Business employers who have concerns as to the classification of independent contractors should be counseled to take advantage of this favorable settlement program, which provides certainty and relief to employers in this important area. Such employers should also consult with experienced tax counsel who can successfully navigate them through this process, and coordinate any State employment tax consequences by seeking relief under State voluntary disclosure policies.
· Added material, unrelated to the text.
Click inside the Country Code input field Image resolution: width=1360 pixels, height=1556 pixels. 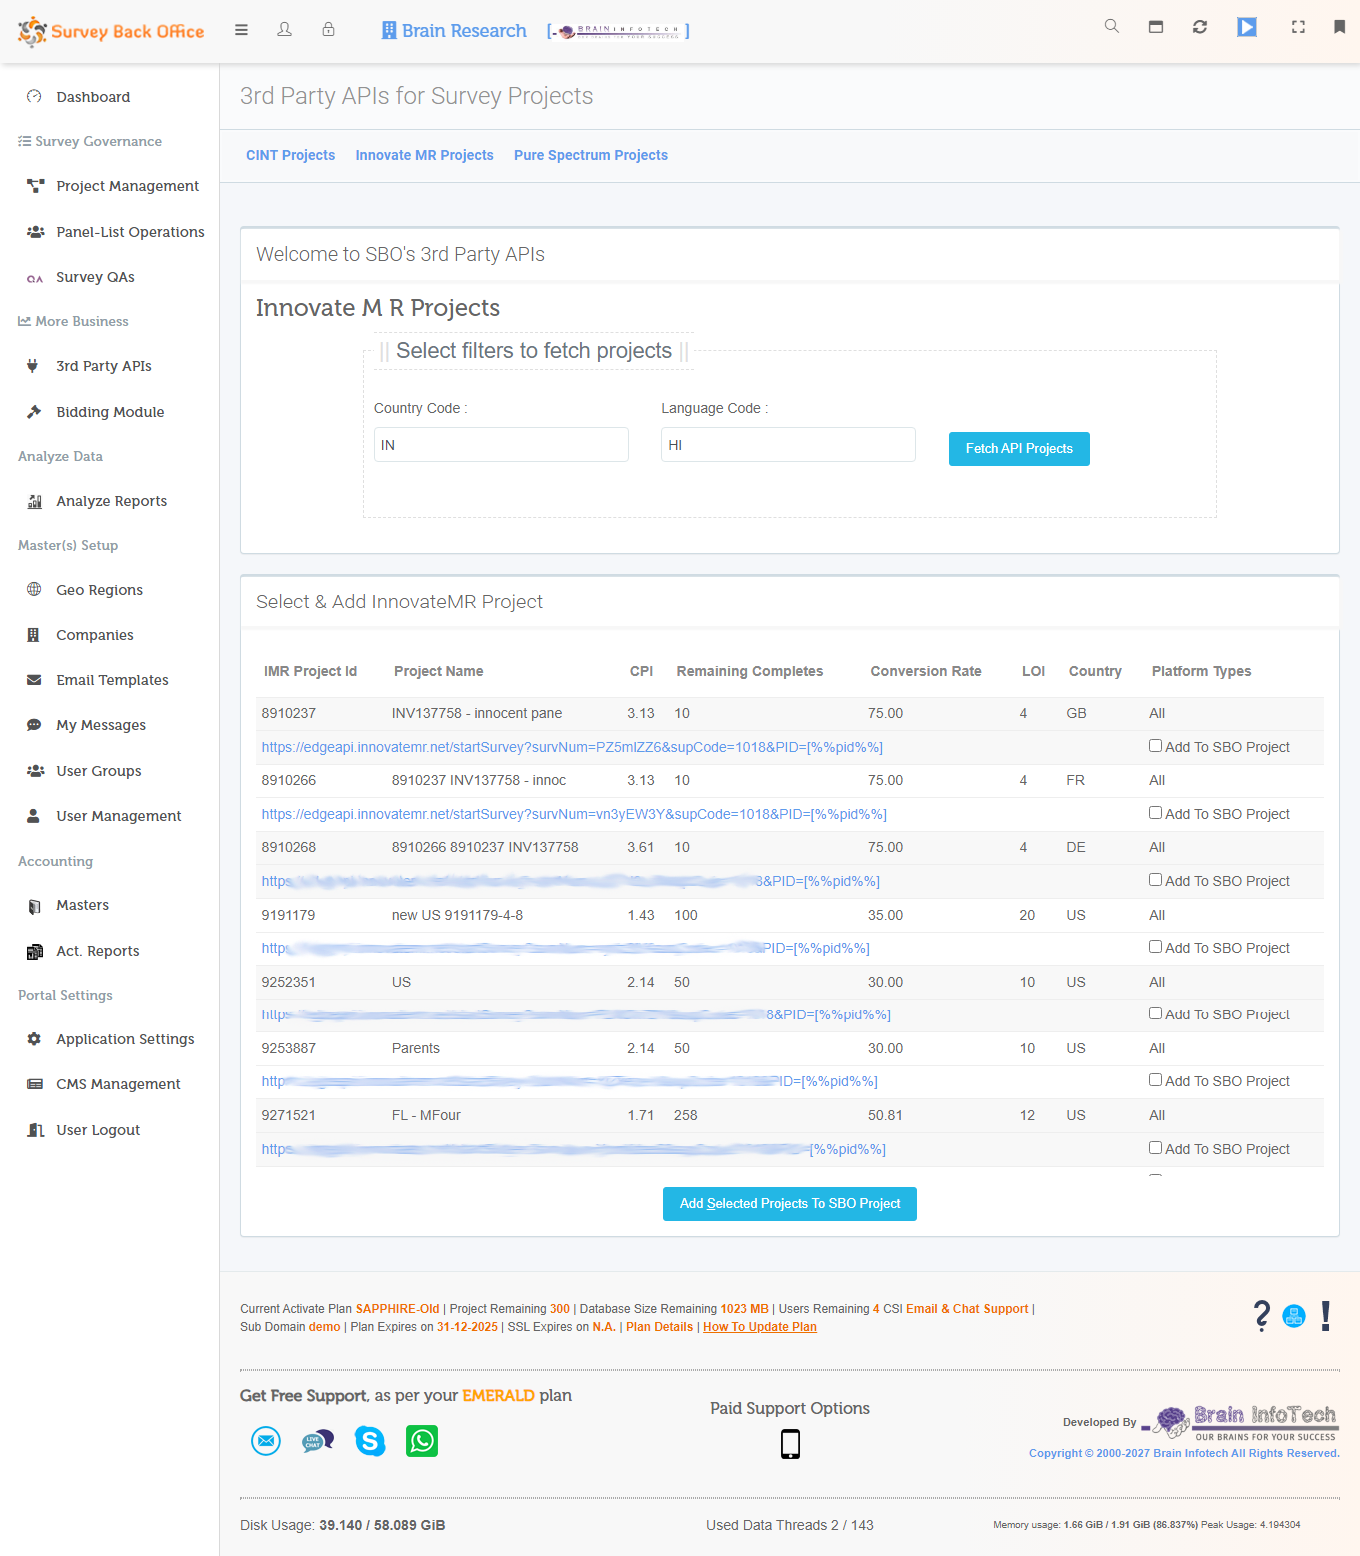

The IRS Voluntary Worker Classification Settlement Program (“VCSP”) is not subject to the IRS and the Department of Labor memorandum of understanding strengthening their joint enforcement efforts by increasing information sharing on their respective enforcement action (e.g. the Department of Labor will refer cases to the IRS to follow-up with further investigations) The memorandum of understanding also includes several States as parties to the agreement including New York, New Jersey, Connecticut, Maryland, Massachusetts, Minnesota, Missouri, Utah, Washington, Hawaii, Illinois, Montana, with more States expected to sign on in the future. With these agencies exchanging information on employee misclassification, companies must take greater care than ever to properly classify workers, because one agency investigation could easily trigger another. So the time to review worker misclassification is now.
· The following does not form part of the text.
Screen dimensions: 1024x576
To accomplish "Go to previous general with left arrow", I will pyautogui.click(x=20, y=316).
Given the above, there are also steps that can be taken to help reduce the risk of misclassification in the workplace such as drafting and executing written agreements with all independent contractors; not imposing employment practices or work rules on independent contractors; not attempting to prohibit independent contractors from working for or with others; requiring all independent contractors to provide their own transportation, equipment, tools,etc; and requiring all independent contractors to be separately incorporated business entities.